Dan Daly, Head of Protection Policy and Reform Unit at the National Fire Chiefs Council on why Modern Methods of Construction require greater fire scrutiny
The National Fire Chiefs Council (NFCC) supports the requirement to build homes quickly and sustainably whilst reducing the environmental impact when they are built. There is a clear need for building stock to be built to a safe and very high standard, quickly and using greener sustainable methods wherever possible. Modern methods of construction (MMC), encompassing different materials and methods, play a key part in providing this much needed housing, however, NFCC is clear that this should not be prioritised at the expense of safety.
It is essential that MMC receive the appropriate level of scrutiny required to demonstrate compliance with the functional requirements of the building regulations. Assurance is needed that fire performance of materials, elements, and systems have been fully considered, have been tested appropriately, and provide the level of safety that residents and firefighters should expect.
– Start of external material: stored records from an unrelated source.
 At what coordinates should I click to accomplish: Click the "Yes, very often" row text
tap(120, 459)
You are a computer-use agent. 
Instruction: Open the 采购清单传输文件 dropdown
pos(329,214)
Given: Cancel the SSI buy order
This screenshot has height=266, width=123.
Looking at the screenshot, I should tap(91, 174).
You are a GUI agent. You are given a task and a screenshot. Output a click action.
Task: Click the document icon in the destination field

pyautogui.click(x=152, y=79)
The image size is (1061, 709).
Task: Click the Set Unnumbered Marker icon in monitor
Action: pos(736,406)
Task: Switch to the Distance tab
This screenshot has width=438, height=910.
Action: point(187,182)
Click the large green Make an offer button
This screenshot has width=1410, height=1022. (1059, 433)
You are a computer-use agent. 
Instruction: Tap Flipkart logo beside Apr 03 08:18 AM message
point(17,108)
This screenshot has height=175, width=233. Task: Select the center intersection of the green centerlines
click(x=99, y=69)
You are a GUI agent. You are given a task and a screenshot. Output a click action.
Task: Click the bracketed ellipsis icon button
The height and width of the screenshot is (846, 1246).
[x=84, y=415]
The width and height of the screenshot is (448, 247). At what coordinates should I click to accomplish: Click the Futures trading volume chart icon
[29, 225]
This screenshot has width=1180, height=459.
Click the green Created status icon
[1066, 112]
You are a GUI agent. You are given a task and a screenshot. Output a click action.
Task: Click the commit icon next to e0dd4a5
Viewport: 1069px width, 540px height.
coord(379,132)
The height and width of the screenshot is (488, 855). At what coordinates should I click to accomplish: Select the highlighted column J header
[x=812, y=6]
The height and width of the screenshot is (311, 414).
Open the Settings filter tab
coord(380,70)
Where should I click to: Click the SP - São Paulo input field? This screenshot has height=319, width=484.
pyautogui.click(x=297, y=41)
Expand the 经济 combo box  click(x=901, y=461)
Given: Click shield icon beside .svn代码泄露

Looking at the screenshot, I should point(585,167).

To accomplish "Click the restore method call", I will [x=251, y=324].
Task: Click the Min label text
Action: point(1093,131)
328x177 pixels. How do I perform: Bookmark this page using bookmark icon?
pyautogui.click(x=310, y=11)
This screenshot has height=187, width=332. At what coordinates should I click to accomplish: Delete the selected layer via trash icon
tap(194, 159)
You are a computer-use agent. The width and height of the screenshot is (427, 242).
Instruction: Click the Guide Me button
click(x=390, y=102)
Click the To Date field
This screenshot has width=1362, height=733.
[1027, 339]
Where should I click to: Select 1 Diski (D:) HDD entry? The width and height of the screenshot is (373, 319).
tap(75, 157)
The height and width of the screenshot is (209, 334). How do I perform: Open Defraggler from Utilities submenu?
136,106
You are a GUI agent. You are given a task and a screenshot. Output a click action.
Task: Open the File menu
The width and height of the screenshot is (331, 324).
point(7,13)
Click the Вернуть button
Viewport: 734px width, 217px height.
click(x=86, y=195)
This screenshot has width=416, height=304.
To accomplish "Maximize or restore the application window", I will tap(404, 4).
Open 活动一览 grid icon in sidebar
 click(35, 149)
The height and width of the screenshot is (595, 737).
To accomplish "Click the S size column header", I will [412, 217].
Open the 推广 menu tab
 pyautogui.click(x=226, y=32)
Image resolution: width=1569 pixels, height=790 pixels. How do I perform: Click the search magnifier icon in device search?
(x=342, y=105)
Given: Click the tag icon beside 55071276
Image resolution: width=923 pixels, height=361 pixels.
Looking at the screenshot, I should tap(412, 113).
Competence, as with any building and construction methodology, and its related fire performance, is critical to delivering a safe building for occupants and firefighters alike. This knowledge and understanding of methods of construction, and related building safety, should encompass competency throughout a premises lifecycle and include for example, the planning, design, approval, construction, occupation, management, and any potential future alteration.
The drive for sustainable and higher quality buildings must be balanced with the need to ensure that new and existing building stock achieves a high degree of fire safety. The apparent lack of large-scale fire test research and data, coupled with a period where construction quality and competency is questionable, does not provide us with confidence that all of these MMC projects are receiving the appropriate level of scrutiny needed for such new and innovative approaches.
In our view, there should not be a conflict between sustainability, improved building standards and fire safety. This understanding not only feeds directly into the design process but allows greater understanding of building performance in fire such that fire services can develop their operational understanding and response.
There have been several high-profile fires across the country where construction methods have been questioned, and rightly so. Investigating and learning from these incidents will contribute to the information required to allow such methods to be safely used when supported and informed with comprehensive, robust, validated and appropriate test data and research.
Whilst we welcome the current reform of building safety NFCC believe that Government and the fire and construction sector still have a long way to go to ensure that the fundamental changes needed in the wake of the Grenfell Tower tragedy are realised. Significant cultural change in the system must take place to improve competency levels across the sector and ensure that MMC is promoted and more widely used, but done so in a manner which provides safe buildings for all. Additional safeguards are needed to ensure there isn’t an influx of potentially unsafe MMC buildings being constructed while necessary regulatory reforms are in progress.